Friday, 6 March 1992 Washington, DC
1. CAN BRILLIANT PEBBLES DEFEND THE WORLD AGAINST DUMB
Now that the threat of self-annihilation seems to be diminishing,
whoever it is that decides what we should worry about has settled
on asteroids. After all, an asteroid impact 65 million years ago
spelled curtains for the dinosaurs--and we could be next! Would
you be surprised to learn that Lowell Wood and Edward Teller have
a solution? Perhaps not against the sort of 10Km whopper that
bagged tyrannosaurus, but those only hit about every 100 million
years anyway. What's needed, according to Wood and teller, is a
defense against 10m objects. One of these little suckers slams
into Earth every year or so with an energy of 10 kilotons of TNT.

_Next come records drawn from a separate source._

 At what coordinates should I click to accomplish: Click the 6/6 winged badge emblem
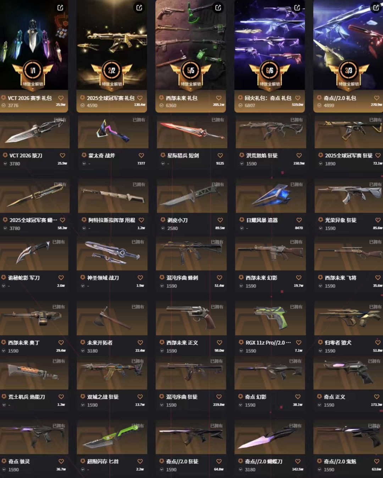[270, 73]
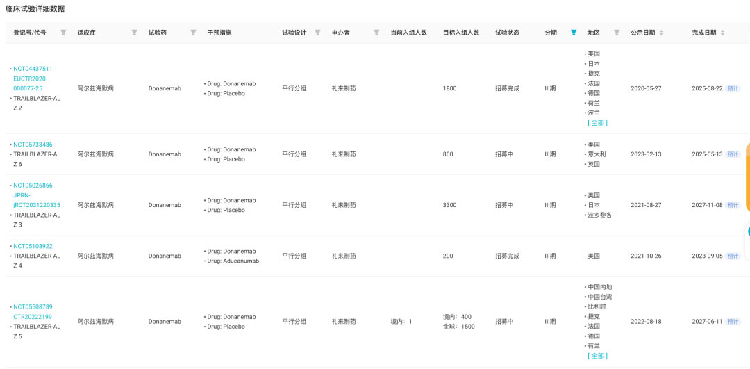Open 申办者 column filter icon
The image size is (750, 369).
[x=376, y=33]

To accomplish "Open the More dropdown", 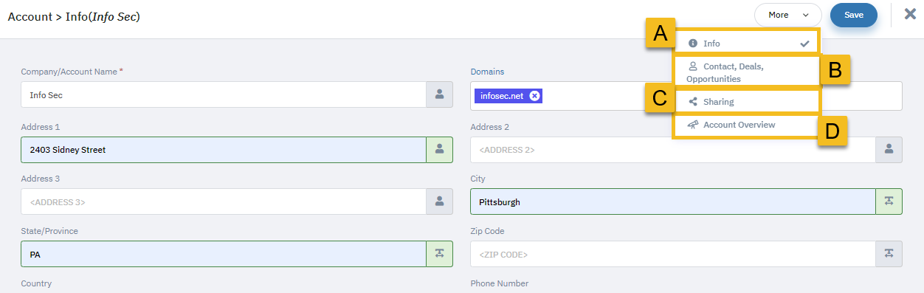I will click(788, 15).
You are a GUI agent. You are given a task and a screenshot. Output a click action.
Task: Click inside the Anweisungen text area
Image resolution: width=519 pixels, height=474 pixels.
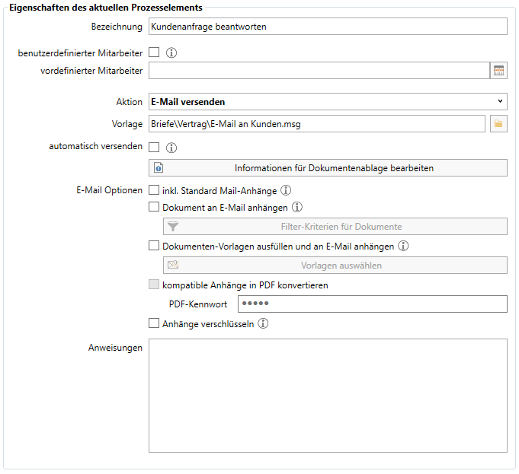pyautogui.click(x=328, y=396)
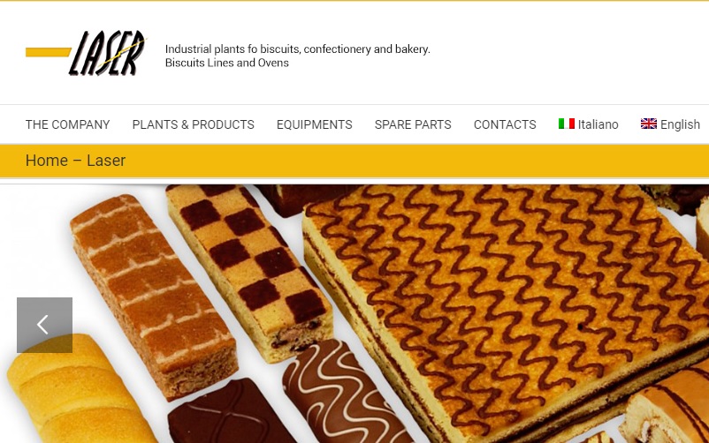Open THE COMPANY menu item

(x=68, y=124)
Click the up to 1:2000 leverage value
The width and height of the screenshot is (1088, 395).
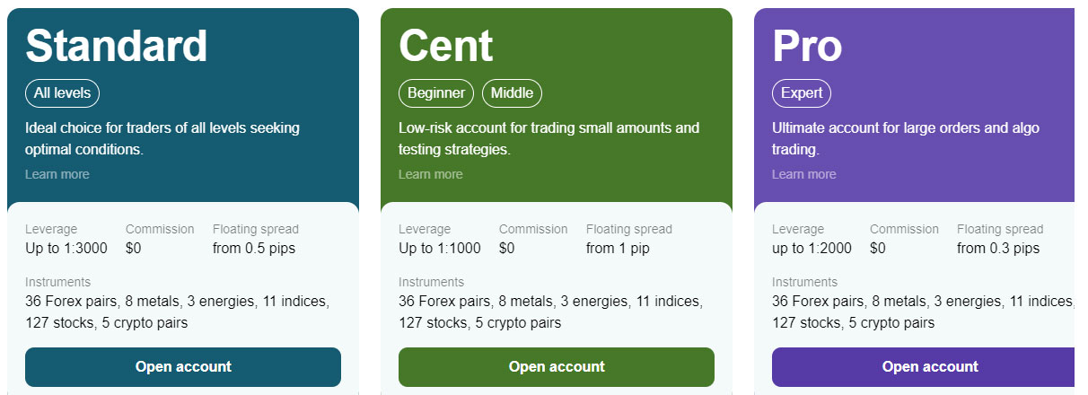tap(812, 249)
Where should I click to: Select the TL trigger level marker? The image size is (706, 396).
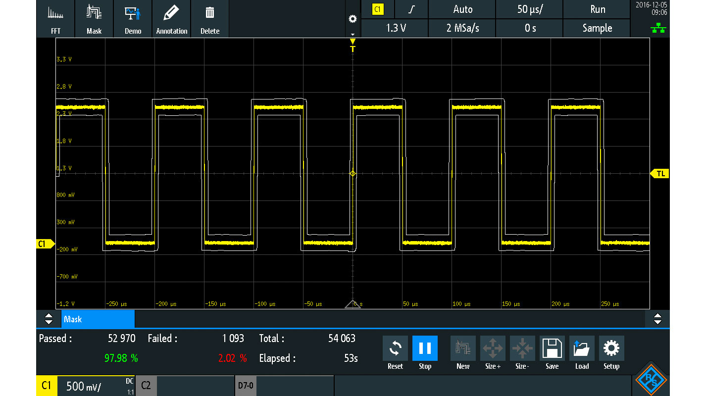pos(659,173)
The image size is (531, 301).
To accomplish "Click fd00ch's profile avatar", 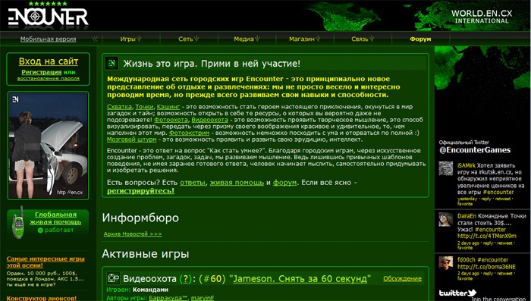I will [446, 263].
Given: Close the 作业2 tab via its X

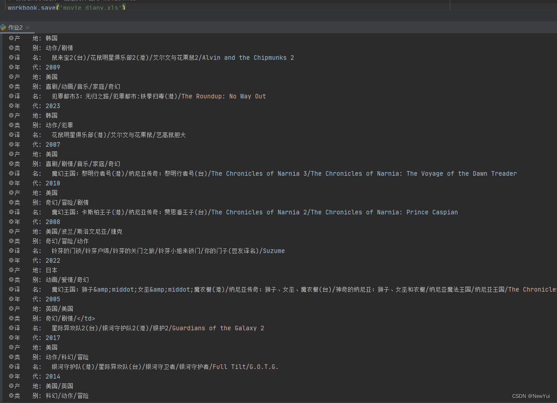Looking at the screenshot, I should coord(27,27).

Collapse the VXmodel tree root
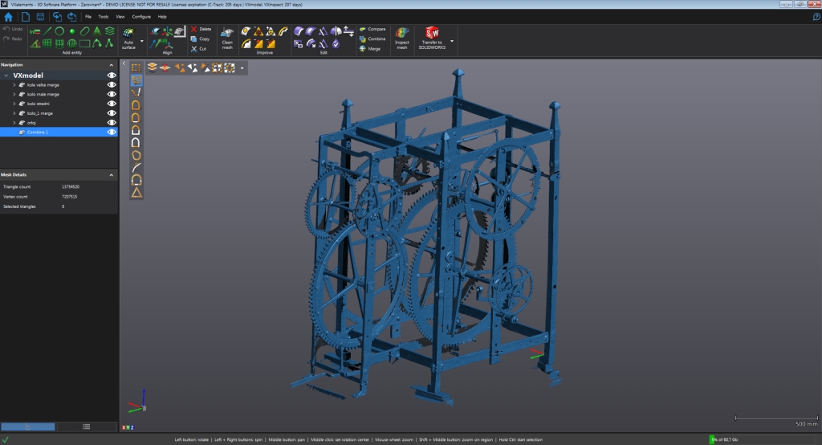point(7,76)
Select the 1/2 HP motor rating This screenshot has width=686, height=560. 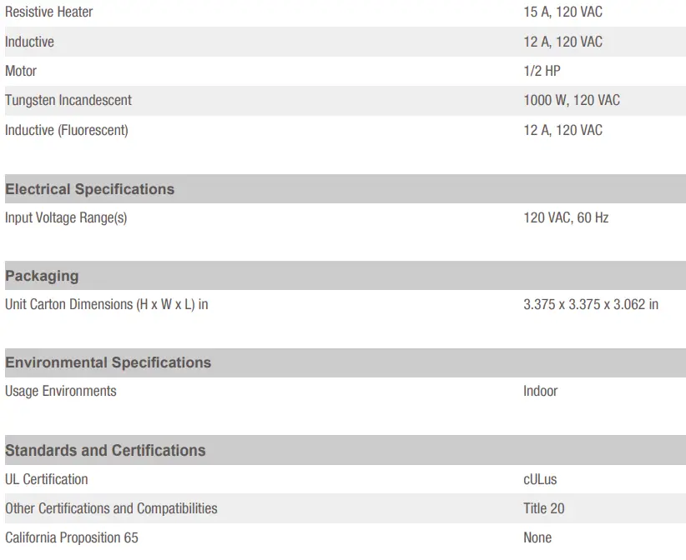[542, 71]
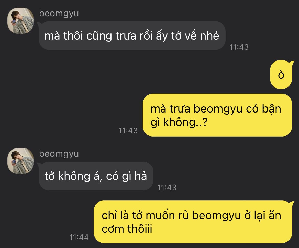Click the word "beomgyu" in "mà trưa beomgyu có bận"
Screen dimensions: 299x248
click(x=218, y=109)
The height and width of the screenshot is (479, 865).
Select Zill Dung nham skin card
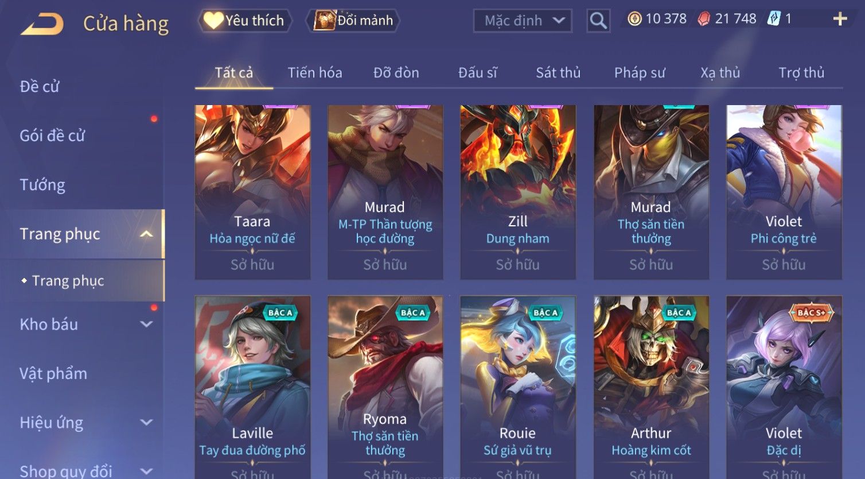pyautogui.click(x=518, y=192)
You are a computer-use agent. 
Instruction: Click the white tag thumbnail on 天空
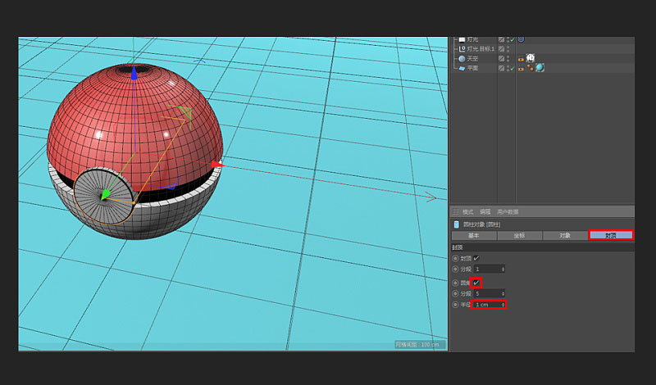pos(531,58)
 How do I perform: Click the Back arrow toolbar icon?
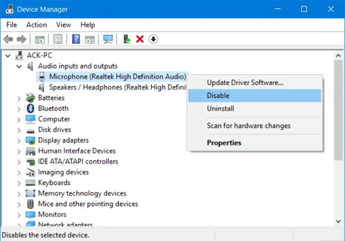coord(9,39)
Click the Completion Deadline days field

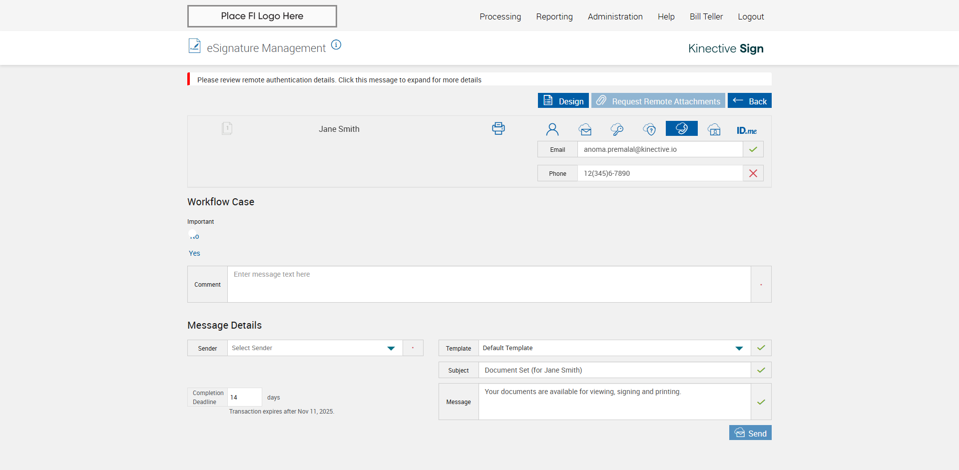click(x=244, y=398)
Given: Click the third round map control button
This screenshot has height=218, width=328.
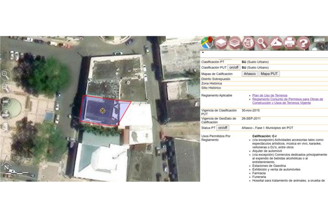Looking at the screenshot, I should [x=5, y=101].
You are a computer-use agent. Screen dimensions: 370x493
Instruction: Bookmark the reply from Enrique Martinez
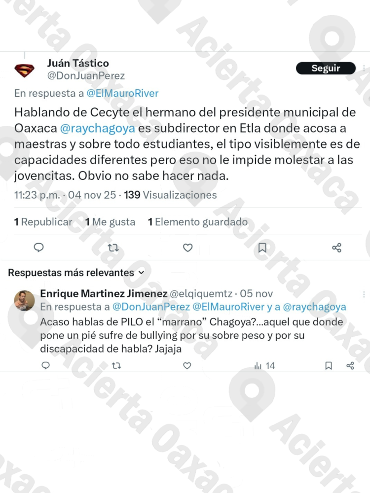[329, 365]
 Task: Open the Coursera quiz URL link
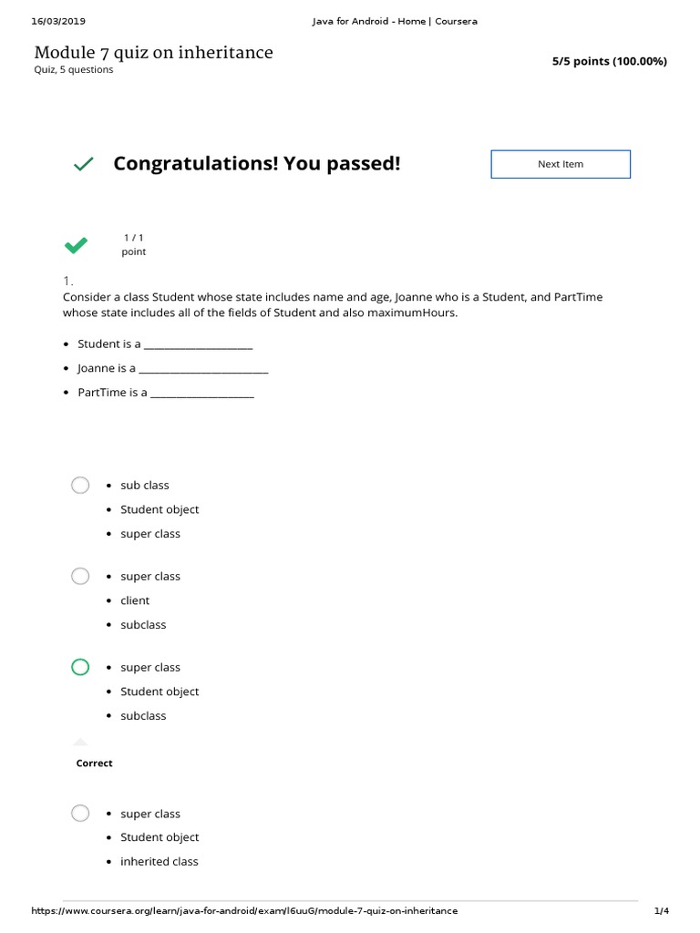(x=245, y=910)
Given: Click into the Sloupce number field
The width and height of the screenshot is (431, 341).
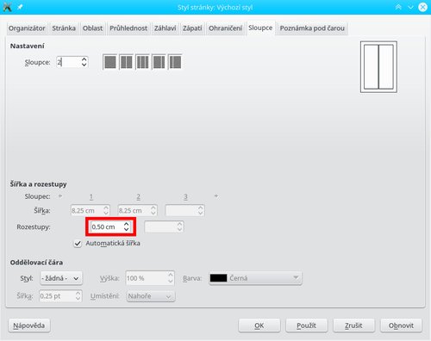Looking at the screenshot, I should [x=68, y=62].
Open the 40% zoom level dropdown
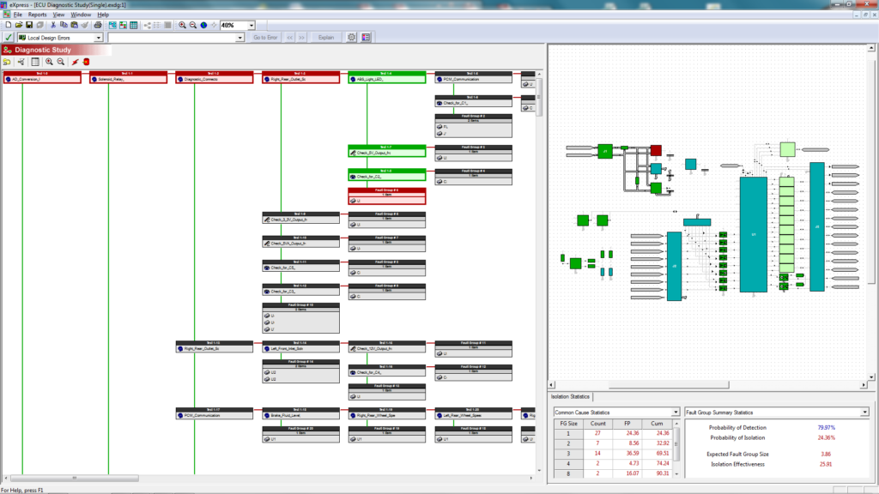The width and height of the screenshot is (879, 494). 252,25
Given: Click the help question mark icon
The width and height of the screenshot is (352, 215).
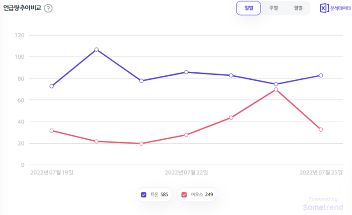Looking at the screenshot, I should (48, 9).
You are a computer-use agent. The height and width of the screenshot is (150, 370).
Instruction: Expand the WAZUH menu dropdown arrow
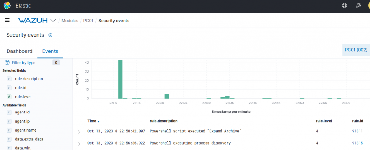[53, 21]
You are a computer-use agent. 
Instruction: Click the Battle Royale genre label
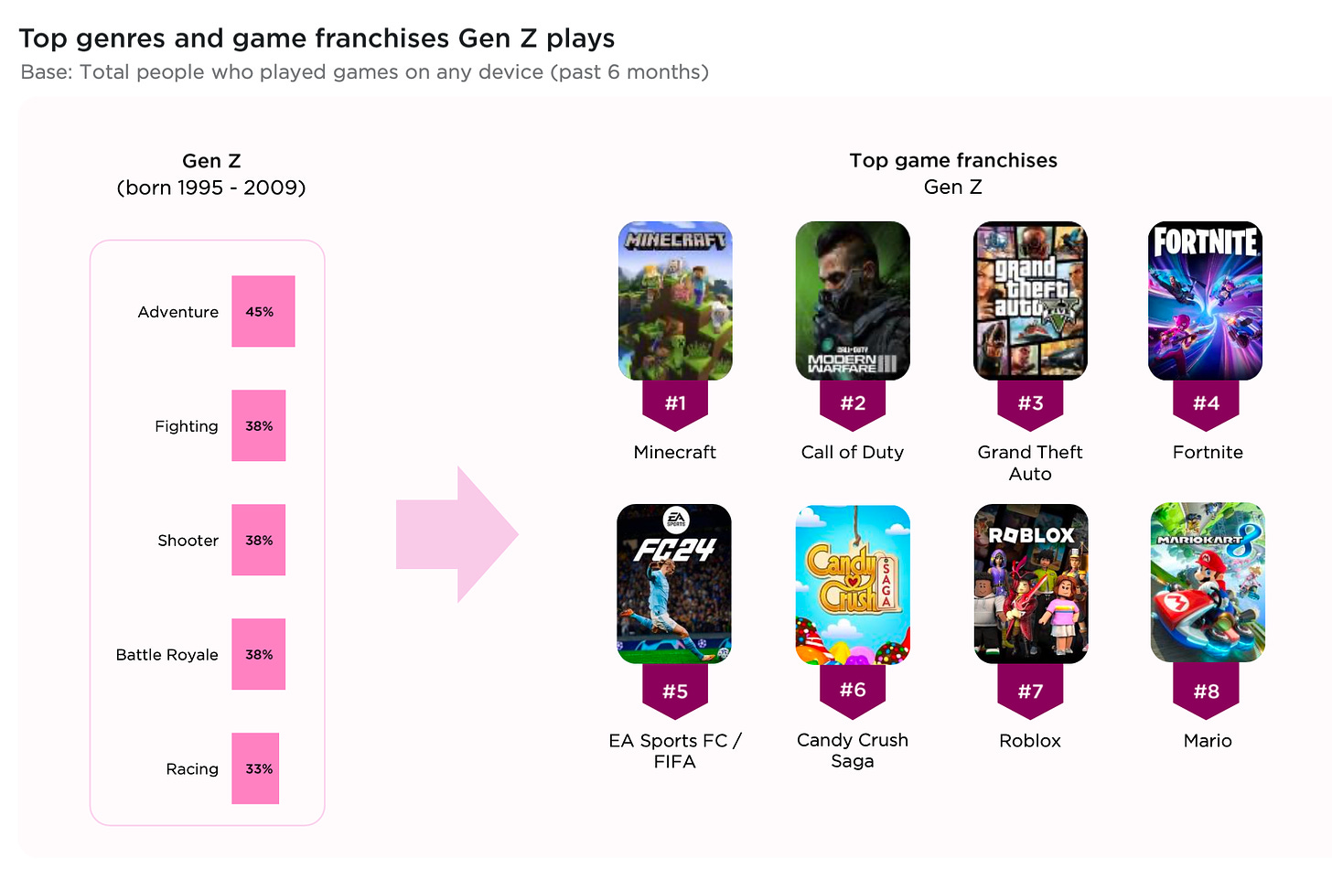(x=167, y=655)
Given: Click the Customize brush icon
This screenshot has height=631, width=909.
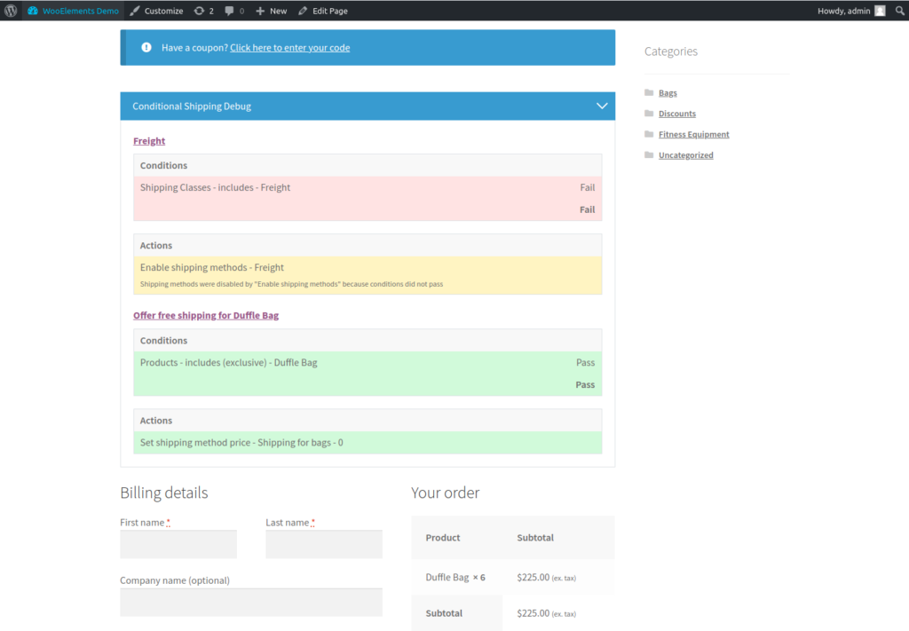Looking at the screenshot, I should pos(137,10).
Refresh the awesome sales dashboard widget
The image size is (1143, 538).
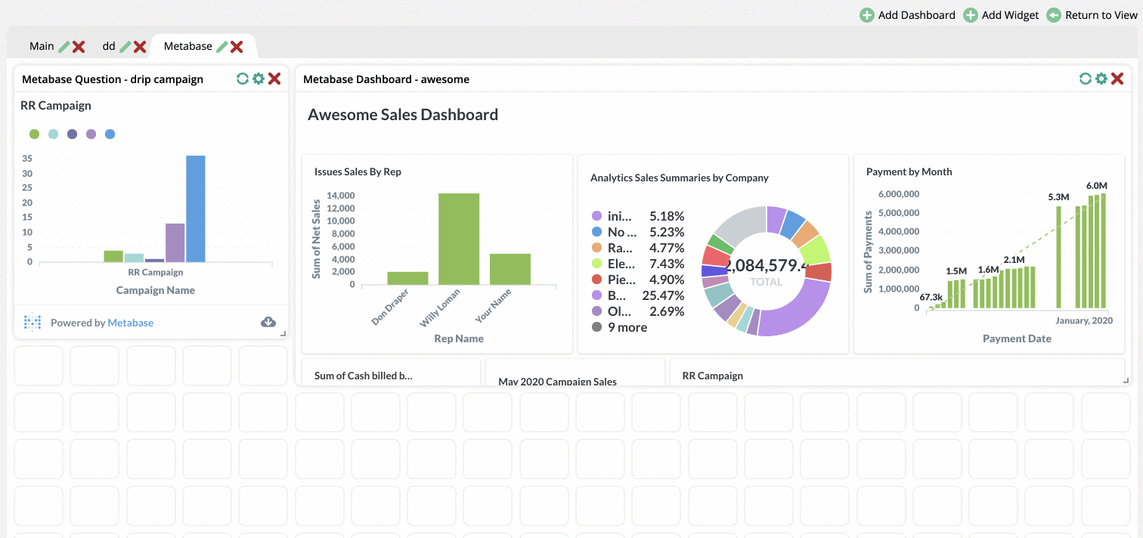pos(1086,78)
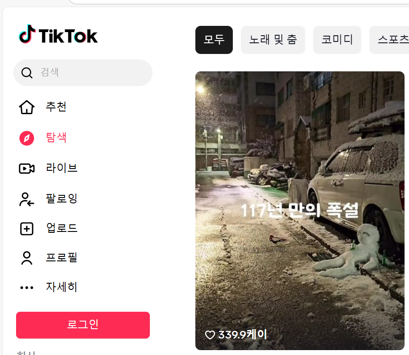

Why don't you hear about them? Because they don't make it through
the atmosphere. So why spend huge sums to defend against them?
What else can you do with brilliant pebbles? Next we will need a
program to protect the Earth from falling brilliant pebbles.
2. A NASA WORKSHOP ON ASTEROIDS RECOMMENDS A "SPACEGUARD
to identify asteroids in orbits that threaten the
Earth. Several new Earth-crossing asteroids are discovered each
month by optical telescopes, but at this rate it would take
centuries to complete a survey of the larger objects. Considering
the impact frequency, that may be about the right level of
urgency, but Congress called on NASA to hold a workshop on
detection. At the January meeting, the astronomers thought a few
dedicated telescopes would suffice. NASA scientists favored a
more high-tech approach using large planetary radars to refine
the orbits. The workshop did not deal with the question of what
to do if one is spotted coming in.
3. HOUSE BUDGET RESOLUTION WOULD TAKE $15B FROM DEFENSE
The final vote will come next week on a budget resolution--but it
is still not clear whether money stripped from defense will go to
deficit reduction or domestic programs. A month ago it seemed a
foregone conclusion that the "fire wall" prohibiting transfers of
funds between defense and domestic programs would have to come
down, but in the current political climate, no one wants their
fingerprints on the wrecking ball. The House doesn't really want
to take a full $15B from the DOD; it is an attempt to anticipate
the Senate, which is always more generous to defense. So now the
Senate budget resolution will seek to offset the big House cut.
4."PORKBUSTER II" BILL WOULD RESCIND FY 92 FUNDS FOR 652
totaling more than $1.5B. The projects, which were not awarded on
a competitive basis, include such classic academic boondoggles as
the program to tap energy from the aurora borealis. The sponsors
introduced similar legislation last year, but it never even camp
up for a vote and Porkbusters II almost certainly will meet the
same fate. And of course, an attempt by Senate Republicans to
pass a line-item veto amendment failed again. The line-item veto
is often touted as strong medicine against pork, but if there was
any real chance it would pass, it would never be introduced!